As has been the way all year, and for all England's play I can remember. I missed a lot of the better years under Eddie though.


Lets have a look at the LQB for the last few games... 41% under 3 sec compared to 56% last week, 47% in the game you felt England best in against NZ, and 56 against Ireland.


That was my impression as well. Dunno if that is a lack of good counterattack ball from the D, forward dominance (Post Contact Meters stats reversed yesterday compared to that fast Ireland game), or some Borthwick scheme, but I think that has been highlighted as Englands best point of difference this year with their attack, more particularly how they target using it in certain areas. So depending on how you look at it, not necessarily the individual players.


You seem to be falling into the same trap as NZs supporters when it comes to Damien McKenzie. That play you highlight Slade in wasn't one of those LQB situations from memory, that was all on the brilliance of Smith. Sure, Slade did his job in that situation, but Smith far exceeded his (though I understand it was a move Sleightholme was calling for).
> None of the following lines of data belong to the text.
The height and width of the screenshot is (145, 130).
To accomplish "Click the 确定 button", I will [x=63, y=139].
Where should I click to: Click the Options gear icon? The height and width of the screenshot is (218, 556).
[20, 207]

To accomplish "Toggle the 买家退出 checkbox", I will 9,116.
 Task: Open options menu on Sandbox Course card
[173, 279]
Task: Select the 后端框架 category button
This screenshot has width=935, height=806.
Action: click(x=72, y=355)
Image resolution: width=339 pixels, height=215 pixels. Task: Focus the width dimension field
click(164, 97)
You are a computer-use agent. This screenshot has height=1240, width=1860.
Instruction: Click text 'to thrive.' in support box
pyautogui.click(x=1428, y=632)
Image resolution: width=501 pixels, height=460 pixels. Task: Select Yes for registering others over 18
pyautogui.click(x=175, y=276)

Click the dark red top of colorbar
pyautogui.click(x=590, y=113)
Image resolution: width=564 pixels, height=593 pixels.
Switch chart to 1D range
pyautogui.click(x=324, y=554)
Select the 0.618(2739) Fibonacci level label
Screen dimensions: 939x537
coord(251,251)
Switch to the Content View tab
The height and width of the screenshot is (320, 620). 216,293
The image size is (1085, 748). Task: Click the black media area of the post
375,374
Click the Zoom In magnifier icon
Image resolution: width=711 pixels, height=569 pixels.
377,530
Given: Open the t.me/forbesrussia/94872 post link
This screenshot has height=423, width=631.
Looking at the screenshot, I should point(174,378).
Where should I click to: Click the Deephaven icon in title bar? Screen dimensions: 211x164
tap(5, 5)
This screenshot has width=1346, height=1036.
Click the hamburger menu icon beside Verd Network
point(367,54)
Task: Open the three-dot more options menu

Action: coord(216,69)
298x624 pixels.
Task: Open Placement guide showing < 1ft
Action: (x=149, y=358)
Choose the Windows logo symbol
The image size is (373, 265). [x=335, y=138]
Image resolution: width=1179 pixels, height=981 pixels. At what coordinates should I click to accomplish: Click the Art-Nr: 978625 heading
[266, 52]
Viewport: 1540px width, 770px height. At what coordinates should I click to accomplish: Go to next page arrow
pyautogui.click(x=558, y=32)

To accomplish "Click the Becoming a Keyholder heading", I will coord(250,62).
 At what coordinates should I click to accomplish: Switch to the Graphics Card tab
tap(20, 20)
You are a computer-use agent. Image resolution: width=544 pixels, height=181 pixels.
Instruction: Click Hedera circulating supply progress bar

But yeah, it's not always going to be on a platter from your 10 and NZ have been missing that Slade line, in your example, more often than not too. When you go back to Furbank and Feyi-Waboso returns you'll have that threat again. Just need to generate that ball, wait for some of these next Gen forwards to come through etc, the props and injured 6 coming back to the bench. I don't think you can put Earl back to 7, unless he spends the next two years speeding up (which might be good for him because he's getting beat by speed like he's not used to not having his own speed to react anymore).